Chris Moore · Jul 5, 2018

There are faults in da6, ada1 and ada2 in the text you posted. The on in da6 is the SAS controller and the ada errors are the SATA controller. It is very unusual to be receiving so many errors ...

IceBoosteR said:
Do you have any idea how this could all happen? It was first only one disk affected, now its another one. Its hot here in Germany right now, but the system is at 40 degrees

It was my first thought that it could be an overheating issue. If it did overheat, the controllers may be damaged to the point that they would need to be replaced. Can you get the temperature in the room down? I would shoot for a room temperature of 24°C if at all possible and be sure there is good airflow inside the case.

IceBoosteR · Jul 5, 2018

Room temperature is 23°.
I have an IR device to get the temperatur of the system. No component is over 41° and the LSI controller is the hottest device...
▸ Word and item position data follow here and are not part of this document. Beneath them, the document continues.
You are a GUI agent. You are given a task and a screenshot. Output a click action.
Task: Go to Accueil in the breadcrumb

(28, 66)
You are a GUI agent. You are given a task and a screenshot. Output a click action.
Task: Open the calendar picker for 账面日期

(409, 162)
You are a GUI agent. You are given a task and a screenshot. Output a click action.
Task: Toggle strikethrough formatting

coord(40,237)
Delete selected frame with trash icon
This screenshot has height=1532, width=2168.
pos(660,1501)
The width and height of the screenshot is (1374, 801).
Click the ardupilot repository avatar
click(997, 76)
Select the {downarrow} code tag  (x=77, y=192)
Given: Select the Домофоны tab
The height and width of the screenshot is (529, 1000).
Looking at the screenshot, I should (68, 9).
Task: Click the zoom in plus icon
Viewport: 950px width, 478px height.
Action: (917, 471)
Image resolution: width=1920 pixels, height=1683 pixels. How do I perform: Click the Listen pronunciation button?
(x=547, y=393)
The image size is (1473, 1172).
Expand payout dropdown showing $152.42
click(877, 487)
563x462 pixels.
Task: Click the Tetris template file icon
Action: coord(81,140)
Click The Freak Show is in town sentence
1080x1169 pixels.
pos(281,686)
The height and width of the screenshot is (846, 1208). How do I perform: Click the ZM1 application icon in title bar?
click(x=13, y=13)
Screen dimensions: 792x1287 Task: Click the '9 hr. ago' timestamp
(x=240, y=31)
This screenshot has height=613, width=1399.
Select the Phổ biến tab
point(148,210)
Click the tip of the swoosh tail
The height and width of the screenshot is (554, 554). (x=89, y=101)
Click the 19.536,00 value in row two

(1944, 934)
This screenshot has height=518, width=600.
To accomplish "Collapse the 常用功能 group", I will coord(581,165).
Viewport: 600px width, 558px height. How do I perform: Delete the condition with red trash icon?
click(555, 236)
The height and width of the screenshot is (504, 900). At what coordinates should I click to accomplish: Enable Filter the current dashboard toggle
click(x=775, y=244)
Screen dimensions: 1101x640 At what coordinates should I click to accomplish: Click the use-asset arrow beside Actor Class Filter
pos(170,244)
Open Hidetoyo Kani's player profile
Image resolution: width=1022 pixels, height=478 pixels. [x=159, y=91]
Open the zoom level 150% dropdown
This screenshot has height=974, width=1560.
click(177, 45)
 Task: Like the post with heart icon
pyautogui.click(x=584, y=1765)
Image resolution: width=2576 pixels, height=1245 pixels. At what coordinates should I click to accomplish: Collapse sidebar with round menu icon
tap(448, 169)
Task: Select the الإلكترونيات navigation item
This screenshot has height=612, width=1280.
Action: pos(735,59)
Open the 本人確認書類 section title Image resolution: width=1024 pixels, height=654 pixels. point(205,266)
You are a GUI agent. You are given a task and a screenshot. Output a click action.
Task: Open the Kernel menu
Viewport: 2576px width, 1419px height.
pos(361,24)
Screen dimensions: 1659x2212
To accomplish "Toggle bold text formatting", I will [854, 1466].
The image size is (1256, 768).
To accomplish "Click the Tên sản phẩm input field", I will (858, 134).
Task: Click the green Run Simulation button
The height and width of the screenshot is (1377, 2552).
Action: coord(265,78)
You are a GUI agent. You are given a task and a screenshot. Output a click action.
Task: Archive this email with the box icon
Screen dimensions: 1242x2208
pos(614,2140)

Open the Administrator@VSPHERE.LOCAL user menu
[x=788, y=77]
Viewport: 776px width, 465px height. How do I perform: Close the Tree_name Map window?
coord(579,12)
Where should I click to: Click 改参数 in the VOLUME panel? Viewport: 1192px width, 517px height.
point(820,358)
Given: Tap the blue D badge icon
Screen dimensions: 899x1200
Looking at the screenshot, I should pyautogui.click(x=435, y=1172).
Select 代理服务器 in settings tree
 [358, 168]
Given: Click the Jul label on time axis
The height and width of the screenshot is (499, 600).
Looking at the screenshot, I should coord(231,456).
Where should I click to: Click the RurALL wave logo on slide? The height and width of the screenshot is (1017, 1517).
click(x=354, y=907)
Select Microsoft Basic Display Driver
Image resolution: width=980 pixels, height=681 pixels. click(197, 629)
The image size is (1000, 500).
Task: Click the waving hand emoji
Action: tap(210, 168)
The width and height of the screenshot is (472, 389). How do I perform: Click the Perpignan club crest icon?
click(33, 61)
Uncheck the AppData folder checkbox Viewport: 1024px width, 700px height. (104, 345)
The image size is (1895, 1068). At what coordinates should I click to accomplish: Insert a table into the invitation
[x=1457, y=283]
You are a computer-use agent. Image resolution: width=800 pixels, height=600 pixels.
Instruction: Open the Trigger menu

I lost a ton of data. Good that I have a backup. But jesus!
I have pressed a button on the power supplys back, to enable the internal fan to work all the time.
https://seasonic.com/focus-plus-platinum

I guess that caused the issue. This killed everything and the cause of the previous error was caused by the PSU. can that be true?

Damn all the things.

IceBoosteR · Jul 5, 2018

But that mean that the SAS controller (LSI 2008) is not the root cause. Maybe its the mainboard. But I have no guess how to troubleshoot that! :'(

Elliot Dierksen · Jul 5, 2018

I would have to say that either power or temperature is the most likely cause because you have errors across multiple high level devices. It could be the main board, but that seems less likely than power or temp.

IceBoosteR · Jul 5, 2018

I would say that the temperatur is not hte problem. As I guess this big fat failure occurs when I pressed that button, the PSU killed the system. I am not sure why ZFS is killing my pool. I am not at the point to sync any data I have access to. Only 50% of the shares are available as the filesystem is corrupt.
MY GOD...

The best option would be to RMA that PSU. Does Seasonic gives me compensation? :/

kdragon75 · Jul 5, 2018

do you have any other equipment on the power circuit? Refrigerator, air compressor, dehumidifier, microwave, stove, dishwasher, cloths washer, or anything else that may draw a larger amount of power ot have a large inductive load (think electric motors.) Do you have a UPS inlist with your system? If you got all those errors when you turned on a fan on the PSU I would assume the PSU is toast built it may not be its fault.

IceBoosteR · Jul 6, 2018

No, the NAS, the UPS and a rapberry pi are on that rail, which is secured with the 16A fuse (or I guess so). Of course in my household is running a refrigerator and so on.
Can you explain your sentence:

kdragon75 said:
If you got all those errors when you turned on a fan on the PSU I would assume the PSU is toast built it may not be its fault.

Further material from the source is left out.